Largest offshore wind energy system comes online in the UKJuly 9, 2013
UK activates world’s largest offshore wind energy system
The world’s largest offshore wind energy system has been activated in the United Kingdom. The London Array, as it is named, came online late last week and represents one of the country’s most aggressive steps away from fossil-fuels. The United Kingdom has long been heavily reliant on fossil-fuels, but has taken a keen interest in renewable energy in recent years due to its economic prospects and concerns regarding climate change. Offshore wind energy has been particularly attractive to the country due to its access to large expanses of ocean, where strong wind currents are abundant.

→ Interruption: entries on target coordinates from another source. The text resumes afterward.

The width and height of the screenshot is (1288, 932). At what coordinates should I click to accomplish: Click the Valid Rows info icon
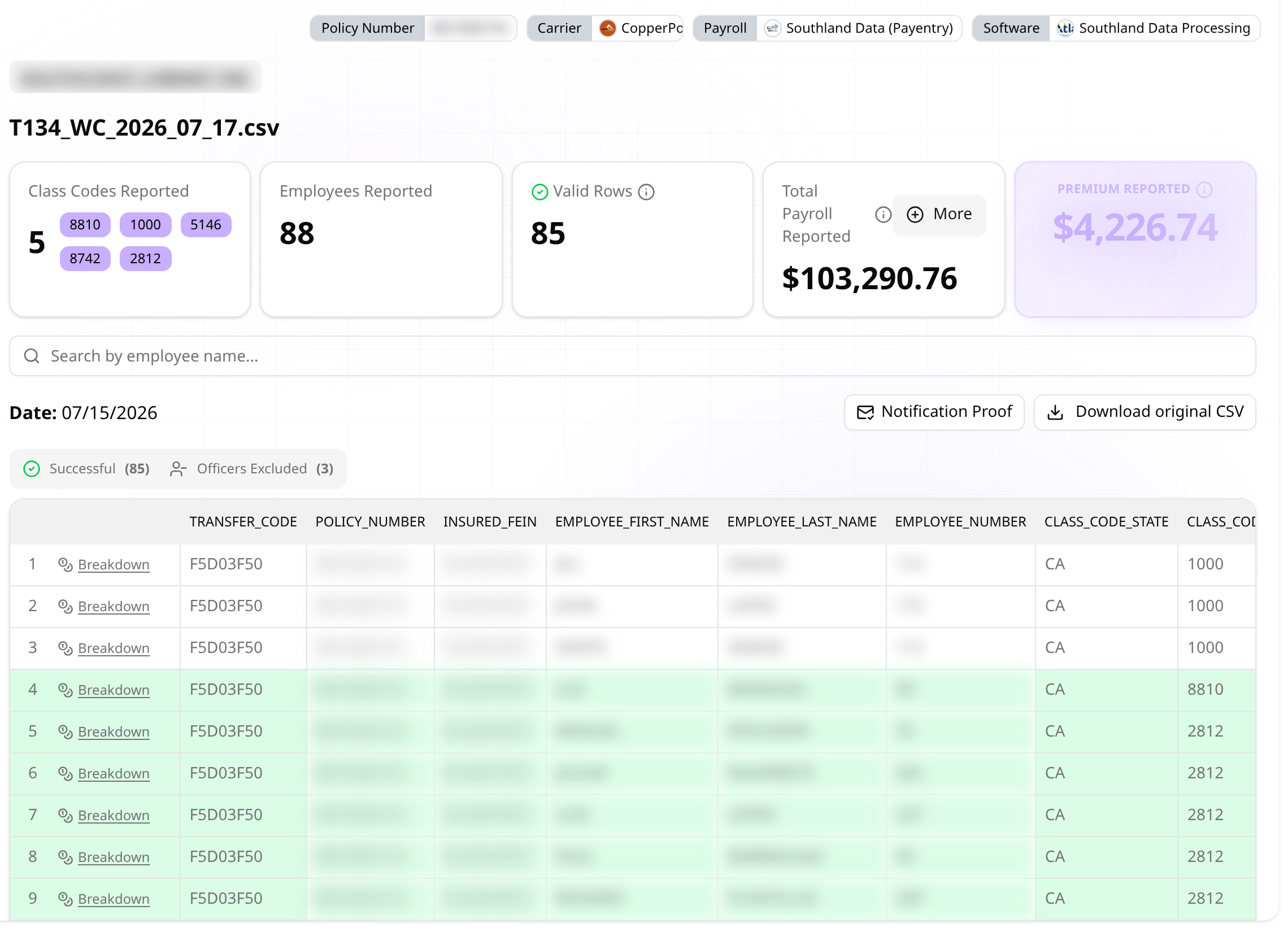(646, 192)
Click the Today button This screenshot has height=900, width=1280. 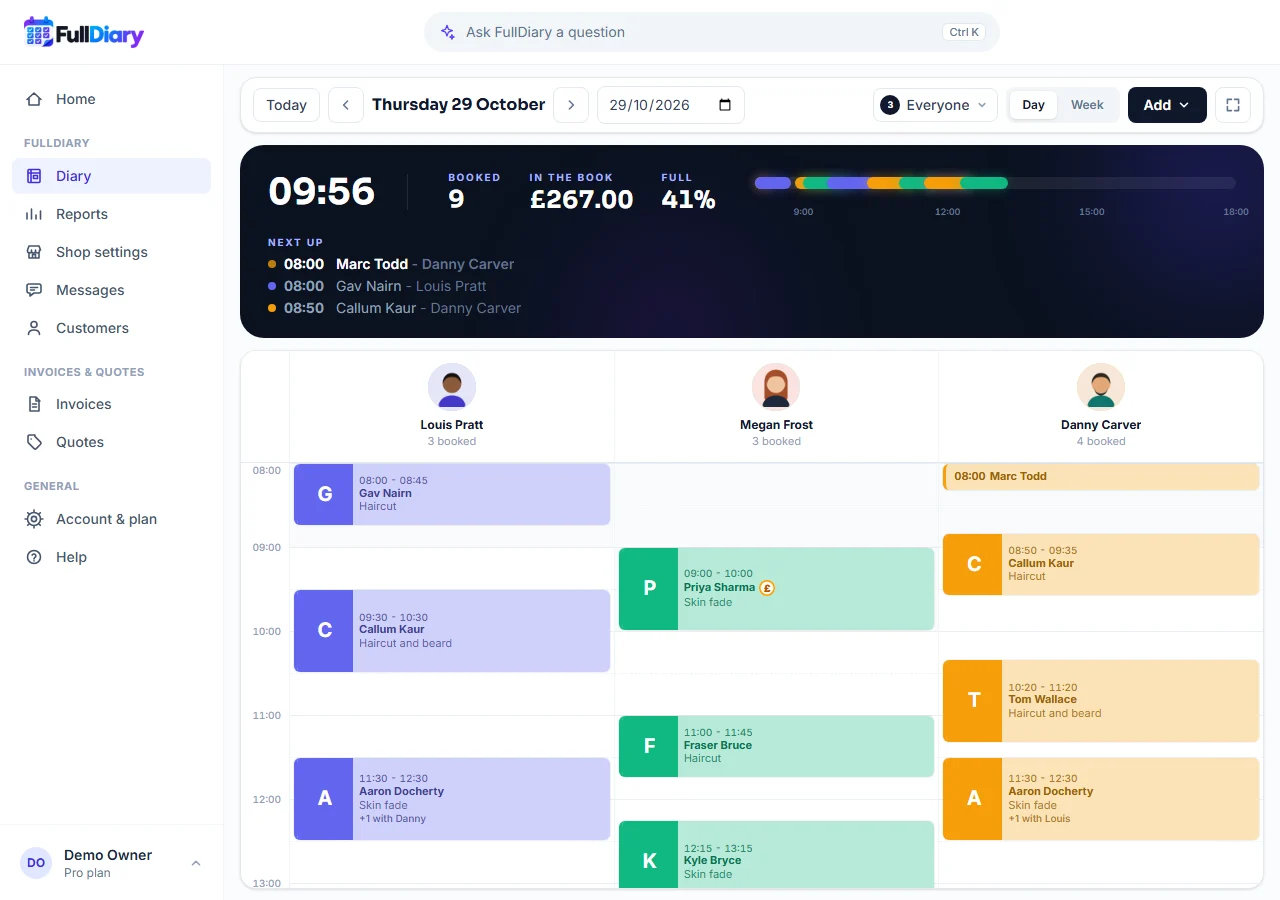tap(286, 105)
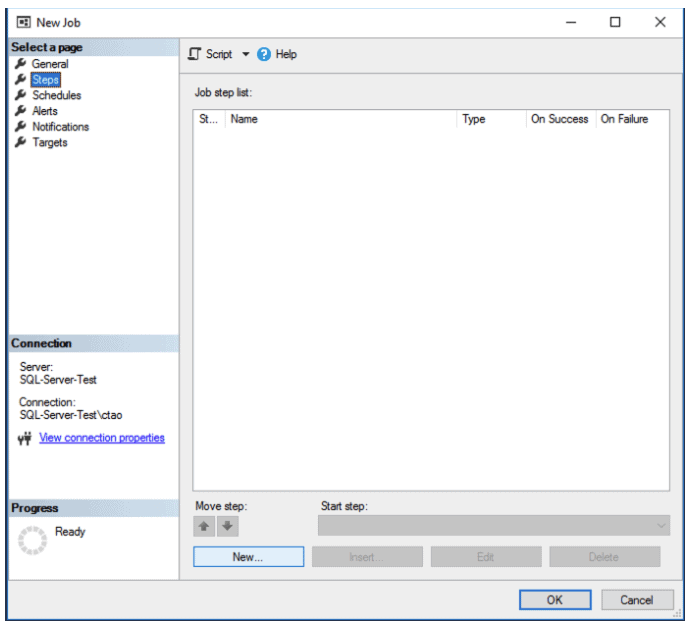The width and height of the screenshot is (690, 628).
Task: Click the Schedules page wrench icon
Action: point(20,95)
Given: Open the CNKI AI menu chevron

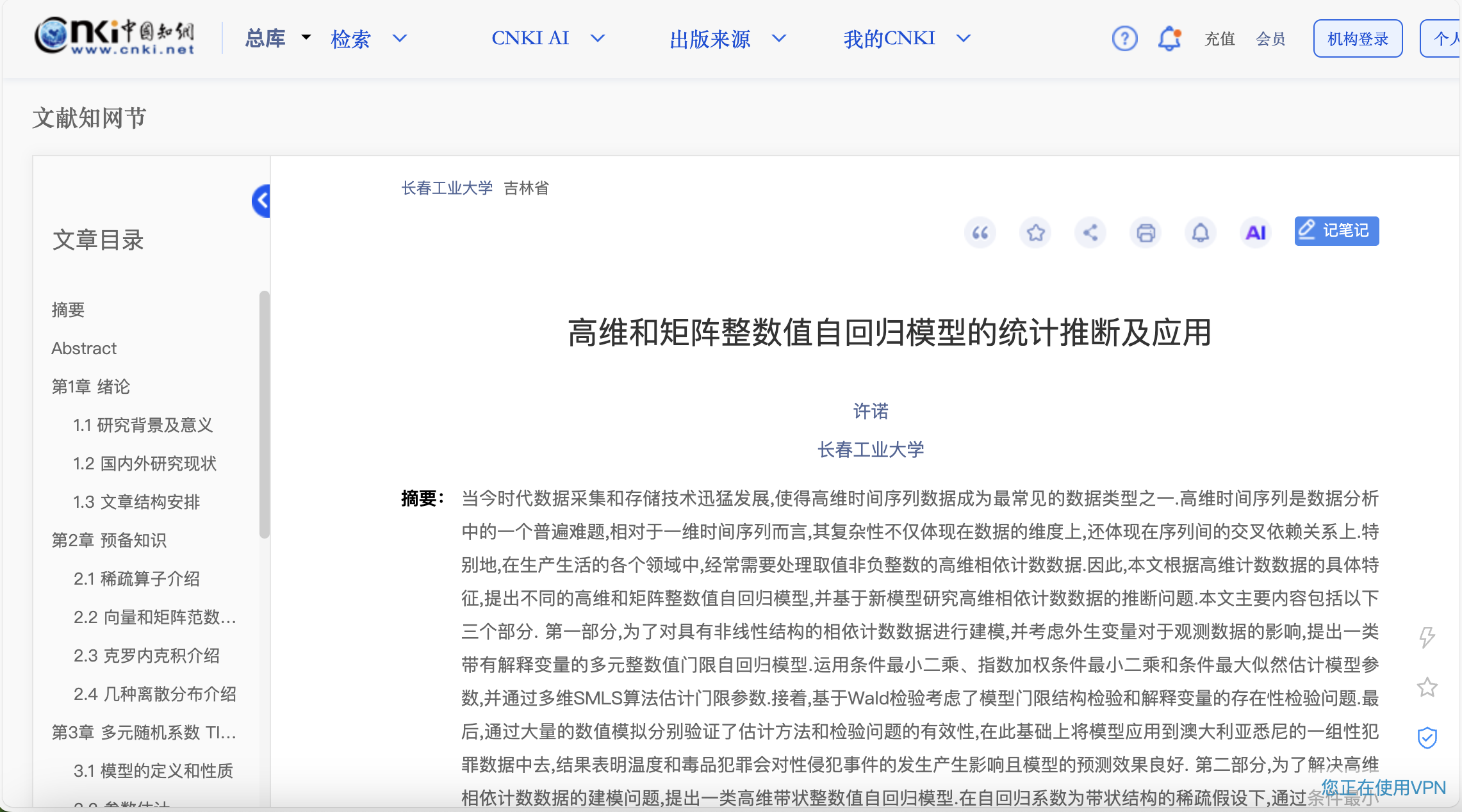Looking at the screenshot, I should point(597,38).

London Array boasts of 630MW capacity
The London Array boasts of a capacity of 630 megawatts, which is enough to power some 470,000 average homes. The offshore wind energy system also has the potential to displace approximately 925,000 tons of carbon dioxide emissions from the atmosphere annually. The London Array has spent 12 years in development and could be the cornerstone in the United Kingdom’s continued efforts to embrace renewable energy and break away from fossil-fuels.
UK also interested in solar energy
With the London Array now active, the UK may now be able to devote its resources to other renewable energy endeavors. The country has taken a strong interest in solar power, though its solar potential is somewhat limited when compared to other countries, such as Brazil and those in the Middle East. Nonetheless, solar energy represents another avenue through which to be liberated from fossil-fuels and this type of clean power also comes with its own economic prospects that could benefit the country as a whole.
London Array may establish UK as a leading force in renewable energy
The massive offshore wind energy system could establish the United Kingdom as a leader in sustainable power. The London Array is the largest energy system of its kind, but is not likely to be the last. There are currently plans for a similar system to take root off the shore of Scotland, but this particular system is still several years from reaching completion.